══ LISTED ENTRIES

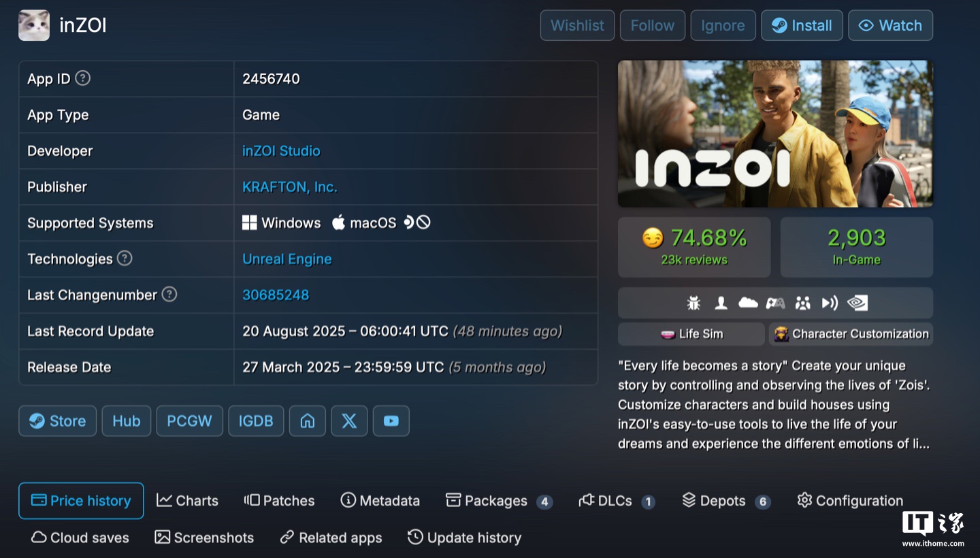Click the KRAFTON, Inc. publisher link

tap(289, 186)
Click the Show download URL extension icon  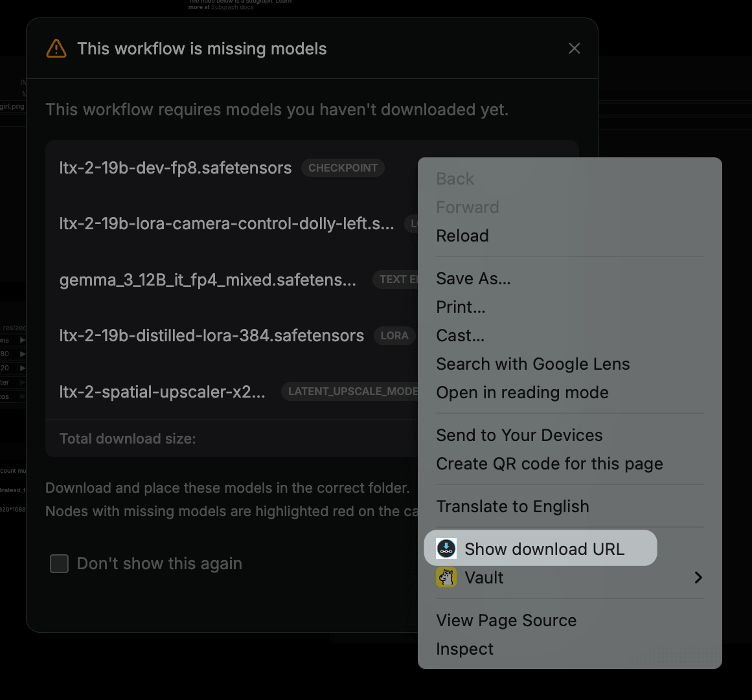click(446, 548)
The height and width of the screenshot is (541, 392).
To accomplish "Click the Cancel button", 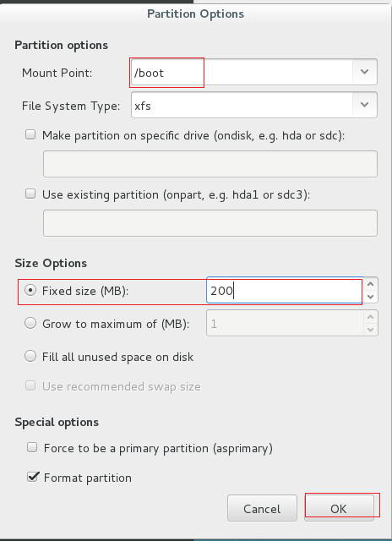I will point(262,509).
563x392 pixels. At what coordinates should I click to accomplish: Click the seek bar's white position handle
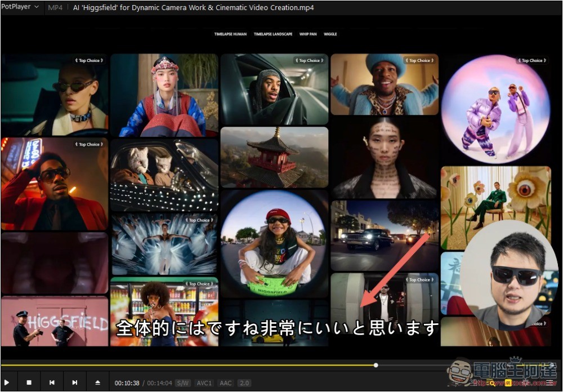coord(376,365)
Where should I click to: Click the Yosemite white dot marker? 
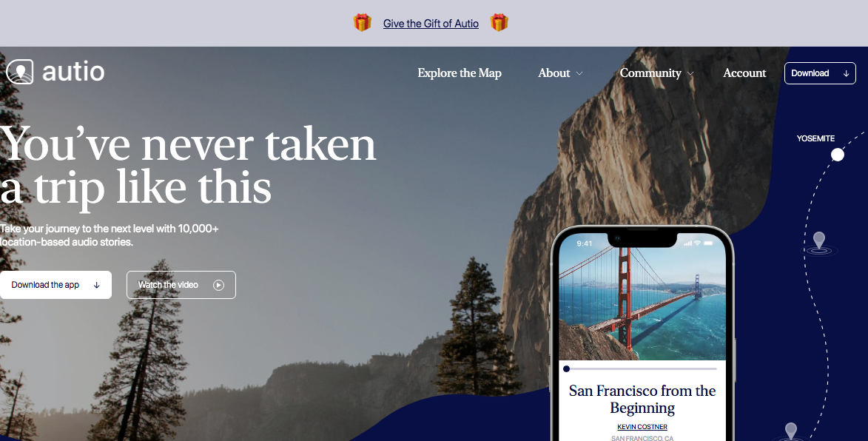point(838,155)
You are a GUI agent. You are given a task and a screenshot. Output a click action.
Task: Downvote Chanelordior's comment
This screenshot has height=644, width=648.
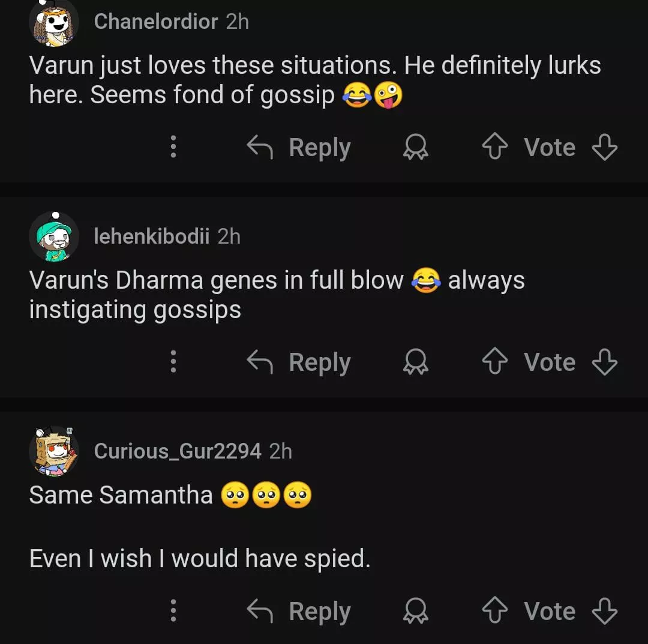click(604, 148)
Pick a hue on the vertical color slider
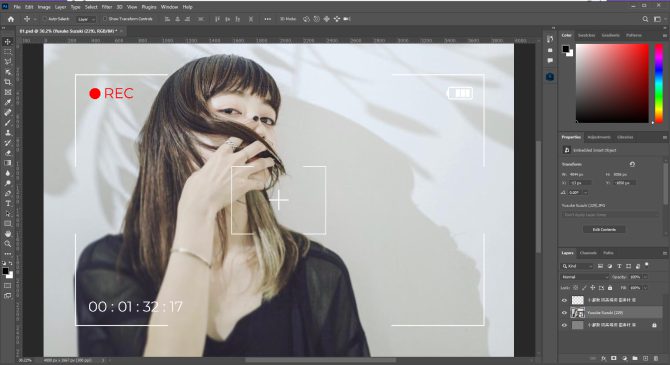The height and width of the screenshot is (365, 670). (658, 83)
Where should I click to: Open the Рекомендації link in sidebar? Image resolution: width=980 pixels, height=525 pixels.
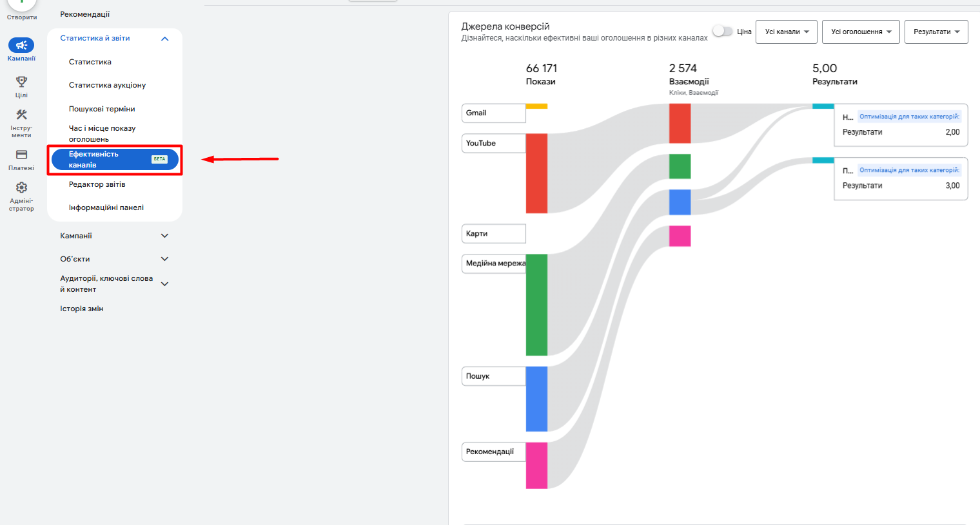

════

YOUR OBJECTIVE: What you need to retype is every line from the one that has "Task: Downvote Chanelordior's comment" through the last line of the listing, both included, with the pictures left out.

SOLVED EXERCISE:
Task: Downvote Chanelordior's comment
This screenshot has height=644, width=648.
click(604, 148)
Pick a hue on the vertical color slider
The height and width of the screenshot is (365, 670). (658, 83)
Where should I click to: Open the Рекомендації link in sidebar? Image resolution: width=980 pixels, height=525 pixels.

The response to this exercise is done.